→ **The problem**: Retype each line below precisely.
++++++++++++++++++++
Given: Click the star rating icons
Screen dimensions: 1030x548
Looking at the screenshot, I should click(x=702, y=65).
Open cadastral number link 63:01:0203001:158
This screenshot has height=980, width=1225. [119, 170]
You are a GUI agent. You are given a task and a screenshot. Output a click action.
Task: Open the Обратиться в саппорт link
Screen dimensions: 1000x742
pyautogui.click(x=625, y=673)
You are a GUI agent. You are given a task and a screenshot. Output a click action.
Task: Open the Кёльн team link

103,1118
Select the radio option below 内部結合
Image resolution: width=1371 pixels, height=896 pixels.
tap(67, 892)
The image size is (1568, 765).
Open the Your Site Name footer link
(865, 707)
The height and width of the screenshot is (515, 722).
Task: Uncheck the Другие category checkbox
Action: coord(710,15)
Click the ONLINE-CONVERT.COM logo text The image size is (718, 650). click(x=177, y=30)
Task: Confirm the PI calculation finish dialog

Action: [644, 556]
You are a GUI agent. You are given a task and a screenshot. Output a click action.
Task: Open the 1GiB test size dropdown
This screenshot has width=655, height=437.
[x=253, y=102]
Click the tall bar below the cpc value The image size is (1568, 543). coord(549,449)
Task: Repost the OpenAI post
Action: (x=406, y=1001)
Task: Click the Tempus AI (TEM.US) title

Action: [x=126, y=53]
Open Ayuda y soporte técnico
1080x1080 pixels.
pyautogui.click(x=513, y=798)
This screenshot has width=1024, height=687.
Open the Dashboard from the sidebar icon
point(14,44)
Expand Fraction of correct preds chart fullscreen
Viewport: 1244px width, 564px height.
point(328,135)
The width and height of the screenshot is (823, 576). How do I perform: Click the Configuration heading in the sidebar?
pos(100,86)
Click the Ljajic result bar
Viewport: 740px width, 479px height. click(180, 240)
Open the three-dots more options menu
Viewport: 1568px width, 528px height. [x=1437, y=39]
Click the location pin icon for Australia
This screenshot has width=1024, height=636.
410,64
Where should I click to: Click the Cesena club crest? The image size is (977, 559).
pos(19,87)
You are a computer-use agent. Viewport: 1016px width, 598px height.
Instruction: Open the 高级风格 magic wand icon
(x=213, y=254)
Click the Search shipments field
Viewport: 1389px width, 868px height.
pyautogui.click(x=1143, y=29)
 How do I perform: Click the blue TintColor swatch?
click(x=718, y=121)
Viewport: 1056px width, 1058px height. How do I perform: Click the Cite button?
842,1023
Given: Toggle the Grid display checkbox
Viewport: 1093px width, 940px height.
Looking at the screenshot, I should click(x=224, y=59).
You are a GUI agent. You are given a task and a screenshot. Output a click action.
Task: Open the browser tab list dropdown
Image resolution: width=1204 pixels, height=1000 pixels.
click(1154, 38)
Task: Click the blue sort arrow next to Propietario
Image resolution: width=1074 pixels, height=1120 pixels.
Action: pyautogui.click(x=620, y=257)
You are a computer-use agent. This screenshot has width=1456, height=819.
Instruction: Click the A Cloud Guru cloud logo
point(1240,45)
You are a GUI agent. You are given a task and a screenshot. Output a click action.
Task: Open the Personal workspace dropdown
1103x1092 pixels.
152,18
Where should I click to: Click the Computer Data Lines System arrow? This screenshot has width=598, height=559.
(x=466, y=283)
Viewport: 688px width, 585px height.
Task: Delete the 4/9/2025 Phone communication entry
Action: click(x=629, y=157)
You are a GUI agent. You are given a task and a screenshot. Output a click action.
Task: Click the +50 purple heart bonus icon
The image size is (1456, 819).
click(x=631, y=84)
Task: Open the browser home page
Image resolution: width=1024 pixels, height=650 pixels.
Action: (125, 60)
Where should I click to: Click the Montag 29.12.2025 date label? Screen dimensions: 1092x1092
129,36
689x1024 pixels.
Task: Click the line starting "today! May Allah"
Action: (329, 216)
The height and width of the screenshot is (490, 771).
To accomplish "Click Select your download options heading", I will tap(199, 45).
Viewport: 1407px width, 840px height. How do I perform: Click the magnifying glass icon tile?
++++++++++++++++++++
→ **Solution**:
Given: Click the star rating icons
Screen dimensions: 1030x548
Looking at the screenshot, I should click(x=702, y=65).
Open cadastral number link 63:01:0203001:158
This screenshot has height=980, width=1225. [119, 170]
You are a GUI agent. You are given a task and a screenshot. Output a click action.
Task: Open the Обратиться в саппорт link
Screen dimensions: 1000x742
pyautogui.click(x=625, y=673)
You are a GUI agent. You are given a task and a screenshot. Output a click action.
Task: Open the Кёльн team link

103,1118
Select the radio option below 内部結合
Image resolution: width=1371 pixels, height=896 pixels.
tap(67, 892)
The image size is (1568, 765).
Open the Your Site Name footer link
(865, 707)
The height and width of the screenshot is (515, 722).
Task: Uncheck the Другие category checkbox
Action: coord(710,15)
Click the ONLINE-CONVERT.COM logo text The image size is (718, 650). click(x=177, y=30)
Task: Confirm the PI calculation finish dialog

Action: [644, 556]
You are a GUI agent. You are given a task and a screenshot. Output a click action.
Task: Open the 1GiB test size dropdown
This screenshot has width=655, height=437.
[x=253, y=102]
Click the tall bar below the cpc value The image size is (1568, 543). coord(549,449)
Task: Repost the OpenAI post
Action: (x=406, y=1001)
Task: Click the Tempus AI (TEM.US) title

Action: [x=126, y=53]
Open Ayuda y soporte técnico
1080x1080 pixels.
pyautogui.click(x=513, y=798)
This screenshot has width=1024, height=687.
Open the Dashboard from the sidebar icon
point(14,44)
Expand Fraction of correct preds chart fullscreen
Viewport: 1244px width, 564px height.
point(328,135)
The width and height of the screenshot is (823, 576). How do I perform: Click the Configuration heading in the sidebar?
pos(100,86)
Click the Ljajic result bar
Viewport: 740px width, 479px height. click(180, 240)
Open the three-dots more options menu
Viewport: 1568px width, 528px height. [x=1437, y=39]
Click the location pin icon for Australia
This screenshot has width=1024, height=636.
410,64
Where should I click to: Click the Cesena club crest? The image size is (977, 559).
pos(19,87)
You are a computer-use agent. Viewport: 1016px width, 598px height.
Instruction: Open the 高级风格 magic wand icon
(x=213, y=254)
Click the Search shipments field
Viewport: 1389px width, 868px height.
pyautogui.click(x=1143, y=29)
 How do I perform: Click the blue TintColor swatch?
click(x=718, y=121)
Viewport: 1056px width, 1058px height. How do I perform: Click the Cite button?
842,1023
Given: Toggle the Grid display checkbox
Viewport: 1093px width, 940px height.
Looking at the screenshot, I should click(x=224, y=59).
You are a GUI agent. You are given a task and a screenshot. Output a click action.
Task: Open the browser tab list dropdown
Image resolution: width=1204 pixels, height=1000 pixels.
click(1154, 38)
Task: Click the blue sort arrow next to Propietario
Image resolution: width=1074 pixels, height=1120 pixels.
Action: pyautogui.click(x=620, y=257)
You are a computer-use agent. This screenshot has width=1456, height=819.
Instruction: Click the A Cloud Guru cloud logo
point(1240,45)
You are a GUI agent. You are given a task and a screenshot. Output a click action.
Task: Open the Personal workspace dropdown
1103x1092 pixels.
152,18
Where should I click to: Click the Computer Data Lines System arrow? This screenshot has width=598, height=559.
(x=466, y=283)
Viewport: 688px width, 585px height.
Task: Delete the 4/9/2025 Phone communication entry
Action: click(x=629, y=157)
You are a GUI agent. You are given a task and a screenshot. Output a click action.
Task: Click the +50 purple heart bonus icon
The image size is (1456, 819).
click(x=631, y=84)
Task: Open the browser home page
Image resolution: width=1024 pixels, height=650 pixels.
Action: (125, 60)
Where should I click to: Click the Montag 29.12.2025 date label? Screen dimensions: 1092x1092
129,36
689x1024 pixels.
Task: Click the line starting "today! May Allah"
Action: (329, 216)
The height and width of the screenshot is (490, 771).
To accomplish "Click Select your download options heading", I will tap(199, 45).
Viewport: 1407px width, 840px height. How do I perform: Click the magnifying glass icon tile?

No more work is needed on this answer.